İMO Ankara Şube Başkanı Selim Tulumtaş, yapı denetim sistemini oluşturan asli unsurların mühendis ve mimarlar olduğundan hiç şüphelerinin olmadığını ancak buna karşılık TMMOB ve bağlı odaların yetkilerinin daraltılmasının sağlıklı bir yapı denetimi sisteminin kurulması çalışmalarıyla çeliştiğini ifade etti. Yetkileri daraltma girişimini sistem bütünlüğünü anlayamama olarak yorumladıklarını kaydeden Tulumtaş "Mevcut ve oluşabilecek her tür olumsuz koşula karşın ülkemiz için iyiden ve güzelden yana çalışma irade ve kararlılığımızın devam ettiğini ve edeceğini belirtmek isterim. Bugün bu irade ve kararlılığımızı sadece bu salonda dillendirmiyoruz. Web sitemiz üzerinden yaptığımız canlı yayınımızla ülkemizin her noktasındayız. Sempozyumumuzun dün olduğu gibi bugünde ülkemiz için iyiden ve güzelden yana olan tavrımızın nişanesi olacağına inanıyorum" dedi.

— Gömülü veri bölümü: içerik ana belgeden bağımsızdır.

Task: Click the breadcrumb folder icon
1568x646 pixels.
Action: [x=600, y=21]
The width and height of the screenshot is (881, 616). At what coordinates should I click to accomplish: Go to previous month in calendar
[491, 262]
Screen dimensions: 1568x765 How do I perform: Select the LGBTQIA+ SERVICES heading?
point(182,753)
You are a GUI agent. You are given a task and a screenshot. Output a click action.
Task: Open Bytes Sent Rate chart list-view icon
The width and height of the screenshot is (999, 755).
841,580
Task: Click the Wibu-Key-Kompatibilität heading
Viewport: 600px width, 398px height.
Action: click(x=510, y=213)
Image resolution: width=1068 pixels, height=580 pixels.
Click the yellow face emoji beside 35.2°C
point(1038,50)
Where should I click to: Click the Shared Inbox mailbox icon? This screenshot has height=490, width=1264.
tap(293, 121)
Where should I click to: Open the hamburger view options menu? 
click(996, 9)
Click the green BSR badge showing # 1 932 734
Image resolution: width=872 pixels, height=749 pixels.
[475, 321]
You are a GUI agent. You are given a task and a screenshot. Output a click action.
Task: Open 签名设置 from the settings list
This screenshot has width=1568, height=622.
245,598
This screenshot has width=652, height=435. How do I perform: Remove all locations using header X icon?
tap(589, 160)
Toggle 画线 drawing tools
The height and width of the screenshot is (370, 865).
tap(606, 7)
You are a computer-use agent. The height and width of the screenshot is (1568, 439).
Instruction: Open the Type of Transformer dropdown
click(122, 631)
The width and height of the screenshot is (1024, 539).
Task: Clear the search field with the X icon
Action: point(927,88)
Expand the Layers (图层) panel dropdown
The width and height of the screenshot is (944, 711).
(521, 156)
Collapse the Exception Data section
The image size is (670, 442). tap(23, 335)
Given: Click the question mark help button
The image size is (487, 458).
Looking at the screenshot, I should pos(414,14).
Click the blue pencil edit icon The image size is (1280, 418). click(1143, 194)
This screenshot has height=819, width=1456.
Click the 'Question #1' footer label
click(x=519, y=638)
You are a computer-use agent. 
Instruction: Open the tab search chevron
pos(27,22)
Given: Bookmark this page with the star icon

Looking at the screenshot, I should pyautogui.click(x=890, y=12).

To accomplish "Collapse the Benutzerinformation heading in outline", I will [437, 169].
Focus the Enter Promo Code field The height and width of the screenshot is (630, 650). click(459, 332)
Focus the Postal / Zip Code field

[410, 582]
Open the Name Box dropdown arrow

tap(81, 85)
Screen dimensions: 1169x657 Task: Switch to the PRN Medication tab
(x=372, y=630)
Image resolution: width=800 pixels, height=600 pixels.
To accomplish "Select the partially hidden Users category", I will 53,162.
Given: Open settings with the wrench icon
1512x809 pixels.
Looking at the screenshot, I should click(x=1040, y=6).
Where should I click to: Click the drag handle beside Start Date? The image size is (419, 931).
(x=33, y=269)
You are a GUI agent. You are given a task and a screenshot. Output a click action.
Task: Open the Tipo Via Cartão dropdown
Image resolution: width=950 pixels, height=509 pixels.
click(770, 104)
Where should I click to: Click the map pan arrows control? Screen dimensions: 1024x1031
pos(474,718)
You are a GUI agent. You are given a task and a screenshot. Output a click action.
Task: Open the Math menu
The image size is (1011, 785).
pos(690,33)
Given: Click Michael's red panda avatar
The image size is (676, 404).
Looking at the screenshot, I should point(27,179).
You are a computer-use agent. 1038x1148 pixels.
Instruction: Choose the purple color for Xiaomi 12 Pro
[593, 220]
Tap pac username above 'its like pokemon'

Yüzgeç: Toplumsal ve insani bir sorumluluktur

 İMO Yönetim Kurulu Başkanı Taner Yüzgeç, konuşmasına Diyarbakır ve Ankara şube yönetim kurulu üyelerine teşekkür ederek başladı. Yapı Denetimi Sempozyumu`nun üçüncüsünü düzenlediklerini belirten Yüzgeç, yapı denetimi sorununun on yıllardır odalarının ilgi alanında olduğunu hatırlattı. Bilimin ışığı ve bilim insanlarının öncülüğünün İnşaat Mühendisleri Odası`nın rehberi olduğuna işaret eden Yüzgeç, 1975 yılında Lice`de meydana gelen deprem ile Hicret apartmanının her hangi bir yer sarsıntısı olmadan yıkılmasının yapı denetiminin önemini kendiliğinden ortaya çıkardığını vurguladı. Yüzgeç, "Yapı denetimi üzerinde hassasiyetle durmak, bir kez daha Lice, bir kez daha Hicret apartmanı faciası yaşanmaması için elzemdir; ertelenemez, göz ardı edilemez toplumsal ve insani bir sorumluluktur. İMO kuruluşundan bu yana yapı denetim tartışmalarının asli unsuru olmuş, konunun taşıdığı önemin yitirilmemesi için yoğun çaba harcamış, yapı üretim sürecinin tüm aşamalarının kesintisiz ve etkin olarak denetlenmesi gerektiğini ısrarla savunmuştur" dedi.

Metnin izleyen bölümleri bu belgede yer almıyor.